Governments Long Established Should Not—and to a Good Approximation Will Not—Be Changed for Light and Transient Causes

A key passage of the Declaration of Independence is:

Prudence, indeed, will dictate that Governments long established should not be changed for light and transient causes; and accordingly all experience hath shewn, that mankind are more disposed to suffer, while evils are sufferable, than to right themselves by abolishing the forms to which they are accustomed. But when a long train of abuses and usurpations, pursuing invariably the same Object evinces a design to reduce them under absolute Despotism, it is their right, it is their duty, to throw off such Government, and to provide new Guards for their future security.

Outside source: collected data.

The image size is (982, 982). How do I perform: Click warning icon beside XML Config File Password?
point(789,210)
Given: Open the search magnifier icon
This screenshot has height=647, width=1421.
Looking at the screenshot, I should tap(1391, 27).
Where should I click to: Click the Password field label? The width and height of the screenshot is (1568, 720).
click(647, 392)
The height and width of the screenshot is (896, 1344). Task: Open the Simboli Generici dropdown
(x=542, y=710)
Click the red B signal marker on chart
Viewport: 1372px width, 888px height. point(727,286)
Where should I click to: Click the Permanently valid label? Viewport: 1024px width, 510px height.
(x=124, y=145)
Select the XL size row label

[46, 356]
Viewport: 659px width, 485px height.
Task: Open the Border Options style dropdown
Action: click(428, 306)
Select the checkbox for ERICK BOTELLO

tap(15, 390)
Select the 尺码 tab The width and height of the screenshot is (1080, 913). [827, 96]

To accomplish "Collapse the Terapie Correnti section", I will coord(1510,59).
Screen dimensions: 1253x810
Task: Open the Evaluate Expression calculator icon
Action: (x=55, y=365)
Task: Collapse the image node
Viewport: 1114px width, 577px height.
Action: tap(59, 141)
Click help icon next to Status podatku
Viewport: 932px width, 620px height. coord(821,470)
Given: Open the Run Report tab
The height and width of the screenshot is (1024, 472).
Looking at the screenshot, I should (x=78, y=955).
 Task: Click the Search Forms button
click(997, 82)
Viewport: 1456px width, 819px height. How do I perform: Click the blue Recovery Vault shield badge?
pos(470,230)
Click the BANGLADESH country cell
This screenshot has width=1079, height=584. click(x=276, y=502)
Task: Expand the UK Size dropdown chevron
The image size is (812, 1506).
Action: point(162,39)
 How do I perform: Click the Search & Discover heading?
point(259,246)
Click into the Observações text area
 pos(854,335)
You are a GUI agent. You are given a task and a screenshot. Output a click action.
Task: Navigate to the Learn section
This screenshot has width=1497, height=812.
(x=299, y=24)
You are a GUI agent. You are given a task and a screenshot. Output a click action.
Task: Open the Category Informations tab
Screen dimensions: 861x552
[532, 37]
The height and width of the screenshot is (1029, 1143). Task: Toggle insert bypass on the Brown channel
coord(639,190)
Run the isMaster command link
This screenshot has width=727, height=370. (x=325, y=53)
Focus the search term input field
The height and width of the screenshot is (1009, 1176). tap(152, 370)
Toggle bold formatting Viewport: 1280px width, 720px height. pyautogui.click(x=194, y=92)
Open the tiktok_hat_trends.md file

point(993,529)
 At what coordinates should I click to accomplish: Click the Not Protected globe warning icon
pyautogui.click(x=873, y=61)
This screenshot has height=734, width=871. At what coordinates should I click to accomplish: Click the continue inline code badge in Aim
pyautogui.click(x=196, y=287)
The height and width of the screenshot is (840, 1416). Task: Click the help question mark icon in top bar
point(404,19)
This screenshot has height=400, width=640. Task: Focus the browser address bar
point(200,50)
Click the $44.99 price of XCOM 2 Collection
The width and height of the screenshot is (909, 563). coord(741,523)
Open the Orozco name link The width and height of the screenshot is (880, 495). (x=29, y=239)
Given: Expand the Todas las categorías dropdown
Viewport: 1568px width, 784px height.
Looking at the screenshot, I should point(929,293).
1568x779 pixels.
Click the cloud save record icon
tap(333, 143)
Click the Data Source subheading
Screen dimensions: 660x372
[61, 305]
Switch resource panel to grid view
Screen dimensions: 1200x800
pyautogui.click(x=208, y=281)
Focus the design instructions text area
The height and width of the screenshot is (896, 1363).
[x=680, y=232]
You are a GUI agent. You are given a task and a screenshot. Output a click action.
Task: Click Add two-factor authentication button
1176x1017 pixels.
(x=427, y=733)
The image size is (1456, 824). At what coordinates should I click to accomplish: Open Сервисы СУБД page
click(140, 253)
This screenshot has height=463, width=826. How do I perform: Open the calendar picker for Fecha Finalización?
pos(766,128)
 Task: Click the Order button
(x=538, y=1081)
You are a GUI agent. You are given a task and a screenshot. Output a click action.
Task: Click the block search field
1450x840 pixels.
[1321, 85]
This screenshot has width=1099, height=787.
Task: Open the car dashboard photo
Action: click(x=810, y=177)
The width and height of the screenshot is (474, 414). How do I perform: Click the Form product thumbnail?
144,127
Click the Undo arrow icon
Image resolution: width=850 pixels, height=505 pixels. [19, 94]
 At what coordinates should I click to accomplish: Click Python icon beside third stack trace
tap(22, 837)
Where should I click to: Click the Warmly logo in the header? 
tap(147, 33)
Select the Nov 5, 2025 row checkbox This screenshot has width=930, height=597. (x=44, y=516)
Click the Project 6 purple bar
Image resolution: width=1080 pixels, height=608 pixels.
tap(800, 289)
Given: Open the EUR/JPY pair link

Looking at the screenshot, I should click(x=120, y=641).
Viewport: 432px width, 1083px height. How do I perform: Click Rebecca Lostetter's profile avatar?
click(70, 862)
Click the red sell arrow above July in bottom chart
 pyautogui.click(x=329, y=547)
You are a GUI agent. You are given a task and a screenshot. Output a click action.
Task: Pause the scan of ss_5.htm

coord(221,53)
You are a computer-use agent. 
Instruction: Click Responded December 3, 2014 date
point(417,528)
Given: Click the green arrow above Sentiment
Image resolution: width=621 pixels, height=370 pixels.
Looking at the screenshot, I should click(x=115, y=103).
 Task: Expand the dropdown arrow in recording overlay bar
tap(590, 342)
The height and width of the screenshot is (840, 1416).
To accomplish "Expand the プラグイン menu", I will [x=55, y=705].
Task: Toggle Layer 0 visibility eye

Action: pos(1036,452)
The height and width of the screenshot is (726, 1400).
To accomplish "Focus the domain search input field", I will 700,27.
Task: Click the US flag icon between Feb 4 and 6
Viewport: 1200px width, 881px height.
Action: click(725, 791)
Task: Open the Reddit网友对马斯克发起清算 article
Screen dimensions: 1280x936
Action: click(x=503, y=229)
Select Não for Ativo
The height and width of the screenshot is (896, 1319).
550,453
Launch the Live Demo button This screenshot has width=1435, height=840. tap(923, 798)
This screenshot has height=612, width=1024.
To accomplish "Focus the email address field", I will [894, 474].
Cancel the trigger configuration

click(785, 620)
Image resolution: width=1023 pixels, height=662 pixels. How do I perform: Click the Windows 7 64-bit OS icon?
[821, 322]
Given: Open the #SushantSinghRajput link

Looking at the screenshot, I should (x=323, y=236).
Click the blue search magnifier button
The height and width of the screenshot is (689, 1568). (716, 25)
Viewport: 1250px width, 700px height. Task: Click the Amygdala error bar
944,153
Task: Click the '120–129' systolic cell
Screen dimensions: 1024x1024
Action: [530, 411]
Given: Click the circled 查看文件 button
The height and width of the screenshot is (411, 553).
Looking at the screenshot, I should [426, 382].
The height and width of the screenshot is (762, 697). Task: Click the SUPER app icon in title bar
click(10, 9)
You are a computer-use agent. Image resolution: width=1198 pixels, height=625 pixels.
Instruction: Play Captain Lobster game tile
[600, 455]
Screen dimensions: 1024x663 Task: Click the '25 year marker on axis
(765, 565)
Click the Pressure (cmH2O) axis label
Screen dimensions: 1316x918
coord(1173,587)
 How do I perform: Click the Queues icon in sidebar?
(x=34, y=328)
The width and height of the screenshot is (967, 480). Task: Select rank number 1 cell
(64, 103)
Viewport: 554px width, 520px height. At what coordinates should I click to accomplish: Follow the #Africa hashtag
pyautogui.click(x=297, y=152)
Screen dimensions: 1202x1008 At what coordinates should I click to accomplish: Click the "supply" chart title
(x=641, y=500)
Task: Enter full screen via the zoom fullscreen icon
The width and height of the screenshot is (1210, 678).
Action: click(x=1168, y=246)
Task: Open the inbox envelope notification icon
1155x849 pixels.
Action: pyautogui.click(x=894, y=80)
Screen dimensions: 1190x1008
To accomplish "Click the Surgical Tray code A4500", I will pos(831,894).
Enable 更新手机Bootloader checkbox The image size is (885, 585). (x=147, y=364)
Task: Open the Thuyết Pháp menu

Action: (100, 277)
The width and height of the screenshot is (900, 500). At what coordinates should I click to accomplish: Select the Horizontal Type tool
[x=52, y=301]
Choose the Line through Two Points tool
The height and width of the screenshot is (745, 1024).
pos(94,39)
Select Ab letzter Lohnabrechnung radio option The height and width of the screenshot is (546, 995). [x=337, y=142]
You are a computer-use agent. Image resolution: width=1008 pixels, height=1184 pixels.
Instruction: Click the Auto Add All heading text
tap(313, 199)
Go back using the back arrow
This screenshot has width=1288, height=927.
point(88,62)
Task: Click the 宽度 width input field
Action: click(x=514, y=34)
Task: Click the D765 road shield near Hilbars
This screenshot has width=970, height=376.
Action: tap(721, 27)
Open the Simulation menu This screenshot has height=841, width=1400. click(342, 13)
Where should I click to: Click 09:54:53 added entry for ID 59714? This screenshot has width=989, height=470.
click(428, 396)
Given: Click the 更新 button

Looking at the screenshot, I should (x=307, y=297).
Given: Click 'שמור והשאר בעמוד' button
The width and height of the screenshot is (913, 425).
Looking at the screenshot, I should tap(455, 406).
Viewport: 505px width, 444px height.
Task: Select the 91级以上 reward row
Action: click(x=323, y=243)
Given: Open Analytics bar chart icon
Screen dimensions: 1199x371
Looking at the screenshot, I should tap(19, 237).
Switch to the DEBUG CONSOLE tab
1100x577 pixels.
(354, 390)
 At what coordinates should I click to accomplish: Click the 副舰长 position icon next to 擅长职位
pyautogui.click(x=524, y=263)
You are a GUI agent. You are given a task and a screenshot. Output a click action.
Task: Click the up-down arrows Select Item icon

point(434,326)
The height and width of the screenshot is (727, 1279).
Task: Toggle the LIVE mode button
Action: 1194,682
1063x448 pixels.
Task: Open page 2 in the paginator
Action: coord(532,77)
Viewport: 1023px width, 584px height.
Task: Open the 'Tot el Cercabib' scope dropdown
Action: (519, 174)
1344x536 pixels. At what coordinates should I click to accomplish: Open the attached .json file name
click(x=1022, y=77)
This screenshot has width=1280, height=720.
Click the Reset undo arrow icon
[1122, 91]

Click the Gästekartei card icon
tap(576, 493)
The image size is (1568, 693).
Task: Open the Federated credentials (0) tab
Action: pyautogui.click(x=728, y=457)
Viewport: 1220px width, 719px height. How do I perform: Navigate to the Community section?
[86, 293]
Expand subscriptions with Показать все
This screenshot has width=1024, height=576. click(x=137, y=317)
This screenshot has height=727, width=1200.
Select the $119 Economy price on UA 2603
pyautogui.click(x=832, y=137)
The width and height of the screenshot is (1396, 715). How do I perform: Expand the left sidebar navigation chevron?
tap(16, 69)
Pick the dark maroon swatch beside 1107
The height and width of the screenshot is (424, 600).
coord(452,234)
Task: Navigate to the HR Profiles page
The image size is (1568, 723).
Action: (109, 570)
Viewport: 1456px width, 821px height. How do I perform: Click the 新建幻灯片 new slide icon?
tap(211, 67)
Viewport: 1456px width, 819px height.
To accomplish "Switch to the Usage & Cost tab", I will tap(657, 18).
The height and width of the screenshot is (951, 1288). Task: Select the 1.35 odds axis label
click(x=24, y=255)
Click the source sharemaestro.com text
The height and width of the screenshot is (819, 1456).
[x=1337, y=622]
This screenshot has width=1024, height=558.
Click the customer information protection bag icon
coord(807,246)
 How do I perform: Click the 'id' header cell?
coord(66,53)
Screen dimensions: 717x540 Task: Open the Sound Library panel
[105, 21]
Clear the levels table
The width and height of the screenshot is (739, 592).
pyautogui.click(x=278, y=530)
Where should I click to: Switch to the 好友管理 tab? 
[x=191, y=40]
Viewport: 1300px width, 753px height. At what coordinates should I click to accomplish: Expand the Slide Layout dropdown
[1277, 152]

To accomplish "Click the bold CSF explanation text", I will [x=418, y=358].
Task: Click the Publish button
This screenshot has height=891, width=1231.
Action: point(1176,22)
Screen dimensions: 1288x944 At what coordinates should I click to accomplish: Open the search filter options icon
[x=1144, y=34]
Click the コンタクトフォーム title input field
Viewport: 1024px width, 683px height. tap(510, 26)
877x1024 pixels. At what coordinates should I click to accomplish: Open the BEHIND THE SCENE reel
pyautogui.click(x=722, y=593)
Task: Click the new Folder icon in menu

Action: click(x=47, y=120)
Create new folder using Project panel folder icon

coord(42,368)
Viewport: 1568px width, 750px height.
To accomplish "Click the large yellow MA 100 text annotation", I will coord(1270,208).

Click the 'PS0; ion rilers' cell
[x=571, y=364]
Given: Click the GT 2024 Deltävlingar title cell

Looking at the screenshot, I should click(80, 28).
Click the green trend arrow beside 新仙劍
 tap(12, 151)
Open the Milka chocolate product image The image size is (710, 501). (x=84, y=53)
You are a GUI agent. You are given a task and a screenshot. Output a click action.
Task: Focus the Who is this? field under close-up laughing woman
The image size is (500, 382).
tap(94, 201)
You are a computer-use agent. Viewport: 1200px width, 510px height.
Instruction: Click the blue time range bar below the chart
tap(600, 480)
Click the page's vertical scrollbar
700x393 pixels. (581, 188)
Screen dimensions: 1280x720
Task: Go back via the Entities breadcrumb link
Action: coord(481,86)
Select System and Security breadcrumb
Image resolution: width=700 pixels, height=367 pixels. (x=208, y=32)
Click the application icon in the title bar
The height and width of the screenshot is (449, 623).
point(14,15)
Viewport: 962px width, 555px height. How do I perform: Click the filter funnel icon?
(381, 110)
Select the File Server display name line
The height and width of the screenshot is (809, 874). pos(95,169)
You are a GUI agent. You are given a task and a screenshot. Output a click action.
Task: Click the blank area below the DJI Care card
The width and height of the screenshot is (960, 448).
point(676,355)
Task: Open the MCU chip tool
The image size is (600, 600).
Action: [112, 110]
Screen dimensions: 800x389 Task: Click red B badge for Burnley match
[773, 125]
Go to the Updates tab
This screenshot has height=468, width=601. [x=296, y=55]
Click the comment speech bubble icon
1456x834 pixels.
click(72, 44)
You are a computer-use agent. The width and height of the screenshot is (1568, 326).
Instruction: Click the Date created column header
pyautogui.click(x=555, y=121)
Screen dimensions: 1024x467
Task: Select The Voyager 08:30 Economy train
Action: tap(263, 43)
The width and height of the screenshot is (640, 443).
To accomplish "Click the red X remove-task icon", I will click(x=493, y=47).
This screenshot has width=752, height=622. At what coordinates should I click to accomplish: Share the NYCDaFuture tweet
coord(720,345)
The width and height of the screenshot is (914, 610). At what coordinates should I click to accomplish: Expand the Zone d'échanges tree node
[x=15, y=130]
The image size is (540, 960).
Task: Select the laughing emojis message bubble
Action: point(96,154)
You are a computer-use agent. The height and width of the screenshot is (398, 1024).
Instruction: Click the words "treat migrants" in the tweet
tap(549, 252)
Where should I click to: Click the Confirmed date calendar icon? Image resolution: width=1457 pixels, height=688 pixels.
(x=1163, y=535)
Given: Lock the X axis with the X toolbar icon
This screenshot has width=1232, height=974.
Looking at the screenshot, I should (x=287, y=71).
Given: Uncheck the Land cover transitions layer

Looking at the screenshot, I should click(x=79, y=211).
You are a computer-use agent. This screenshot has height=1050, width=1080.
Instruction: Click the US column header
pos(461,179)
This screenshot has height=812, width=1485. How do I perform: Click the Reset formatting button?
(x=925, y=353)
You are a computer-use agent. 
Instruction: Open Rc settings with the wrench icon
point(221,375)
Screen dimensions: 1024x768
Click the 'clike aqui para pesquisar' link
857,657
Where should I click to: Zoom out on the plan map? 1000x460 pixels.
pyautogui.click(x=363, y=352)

In this passage, those who had a hand in crafting the Declaration of Independence show their knowledge of John Locke’s 2d Treatise on Government: Of Civil Government. In Chapter XIX, sections 223-225, John Locke writes:

§. 223. To this perhaps it will be said, that the people being ignorant, and always discontented, to lay the foundation of government in the unsteady opinion and uncertain humour of the people, is to expose it to certain ruin; and no government will be able long to subsist, if the people may set up a new legislative, whenever they take offence at the old one. To this I answer, Quite the contrary. People are not so easily got out of their old forms, as some are apt to suggest. They are hardly to be prevailed with to amend the acknowledged faults in the frame they have been accustomed to. And if there be any original defects, or adventitious ones introduced by time, or corruption; it is not an easy thing to be changed, even when all the world sees there is an opportunity for it. This slowness and aversion in the people to quit their old constitutions, has, in the many revolutions which have been seen in this kingdom, in this and former ages, still kept us to, or, after some interval of fruitless attempts, still brought us back again to our old legislative of king, lords and commons: and whatever provocations have made the crown be taken from some of our princes heads, they never carried the people so far as to place it in another line.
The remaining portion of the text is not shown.